Several Utahns got caught up in the chaos. Cynthia Garcia, who now lives in Chicago, felt the second blast, and will always feel an emotional connection to the bombing.
"This guy is not going to get away with this," she said of Dzhokhar Tsarnaev. "And it feels good."
A jury today convicted Tsarnaev of all 30 counts he faced stemming from the bombing.
Garcia was running in her first Boston Marathon that day. The lifelong runner had dreamed of running in that race for years. She feels a lifelong connection to the race, and a sense of pride for the way the community responded then, and today.
"I didn't know what happened," she said. "But I knew it wasn't good."
Garcia had just passed mile marker 26 when the first bomb went off.
"I halted for a bit, thinking, what was that?"
I just remember turning around and running for my life.

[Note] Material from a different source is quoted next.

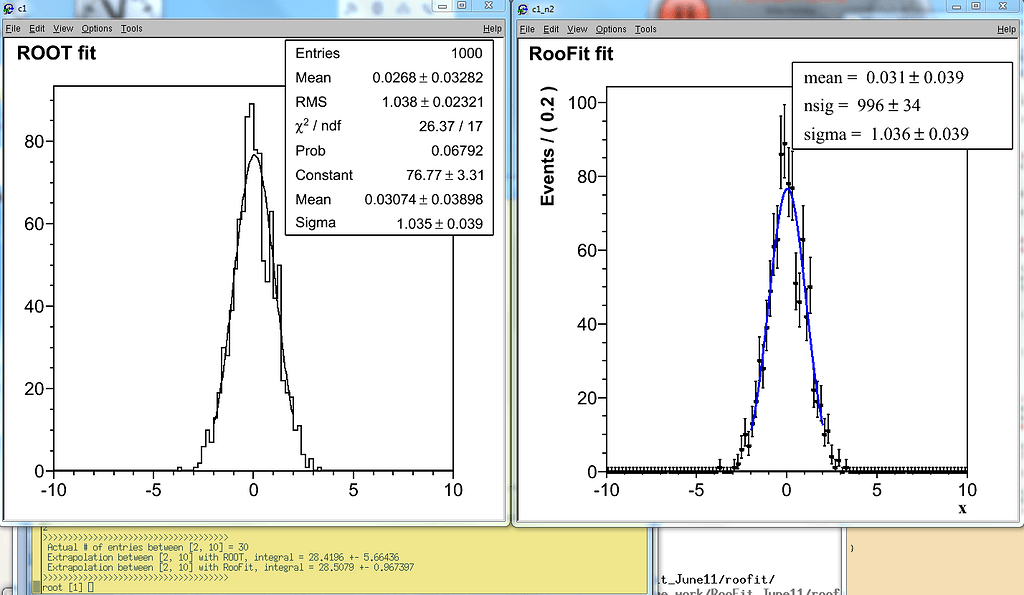
Task: Click the ROOT logo icon on the c1 title bar
Action: click(x=9, y=6)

–Cynthia Garcia, Boston Marathon runner
At first, she thought it was a cannon, part of the Patriots' Day celebration. So she kept running.
"Then I saw the second one go off. Just to my left," she said.
Only 50 yards away.
"Enough to make an impact," she said. Garcia still feels pain and discomfort in her left ear from time to time that her doctor has linked to the bombing. But she quickly points out that her injury was minor compared to those suffered by many runners.

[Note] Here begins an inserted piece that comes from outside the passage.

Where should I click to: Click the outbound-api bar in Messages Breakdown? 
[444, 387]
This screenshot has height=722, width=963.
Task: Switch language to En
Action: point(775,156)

"There was so much chaos that happened that day and so much bloodiness that I saw," she said.
She will never be able to erase many of those images from her mind. When she realized it was a bomb, bloody people were already running towards her, and she took off.

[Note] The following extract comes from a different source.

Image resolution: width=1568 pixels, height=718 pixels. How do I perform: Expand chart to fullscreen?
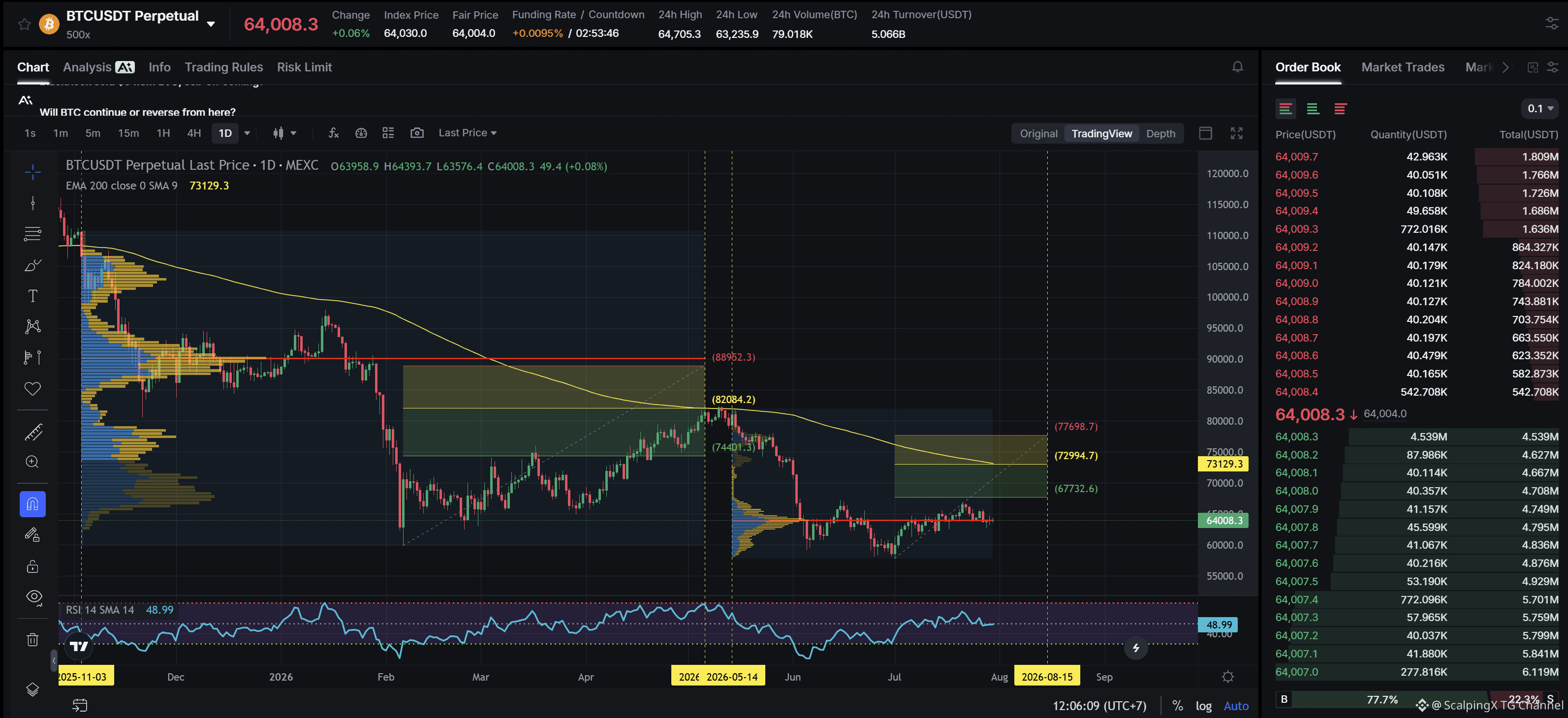[1236, 133]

"I just remember turning around and running for my life," she said.
Hearing the guilty verdict brought a sense of resolution, but also a new wave of emotion.
"I just started crying," Garcia said. "I will never remember that day without tears."
She's more leery and cautious today. She said she's a bit nervous when she goes out in crowds. She spotted a black knapsack when she was in a classroom one day, and could not get it out of her mind, until the owner was identified.
"My antennas are out," she said.
But she's still an avid runner and feels a sense of pride for the way Boston, and the entire country, came together to hold the bombers accountable.
"I do feel empowered," Garcia said. "I feel such community, and I feel such strength that I've never known before."
She draws strength from justice and her bond with those marathon runners and the people of Boston. Garcia received her medal for that race, but went back to truly finish the marathon last year with many others.
"We just keep running," she said. "I really believe that. We're cleaning up, getting it done, and we're going to move on. That's the resolution that I feel."
Garcia is not running in the Boston Marathon next week. She lives in Chicago now, and has a couple of marathons in her sights this year, including the New York City Marathon.
"I feel such community and I feel such strength that I've never known before," she said.